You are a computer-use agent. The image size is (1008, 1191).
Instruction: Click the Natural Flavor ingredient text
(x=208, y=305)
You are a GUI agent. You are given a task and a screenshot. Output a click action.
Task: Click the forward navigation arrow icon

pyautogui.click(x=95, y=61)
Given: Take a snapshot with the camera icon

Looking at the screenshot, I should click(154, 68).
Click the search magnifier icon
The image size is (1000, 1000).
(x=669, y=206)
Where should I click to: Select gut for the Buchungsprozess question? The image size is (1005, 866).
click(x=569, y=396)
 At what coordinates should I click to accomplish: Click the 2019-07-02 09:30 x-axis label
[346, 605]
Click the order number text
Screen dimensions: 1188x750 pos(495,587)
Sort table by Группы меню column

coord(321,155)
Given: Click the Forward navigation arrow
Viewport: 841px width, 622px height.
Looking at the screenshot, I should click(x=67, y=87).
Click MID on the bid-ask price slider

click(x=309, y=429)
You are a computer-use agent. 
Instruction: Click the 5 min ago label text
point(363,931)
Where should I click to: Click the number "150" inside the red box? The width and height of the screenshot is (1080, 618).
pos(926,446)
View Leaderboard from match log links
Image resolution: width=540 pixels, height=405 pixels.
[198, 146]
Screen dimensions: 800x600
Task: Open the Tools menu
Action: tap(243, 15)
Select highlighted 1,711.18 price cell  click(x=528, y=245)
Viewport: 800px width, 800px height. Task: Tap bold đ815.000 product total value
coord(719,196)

## REQUIRED ACTION
Your reply should be one number: the count of lines above that hold the word "agent".

## SOLUTION
3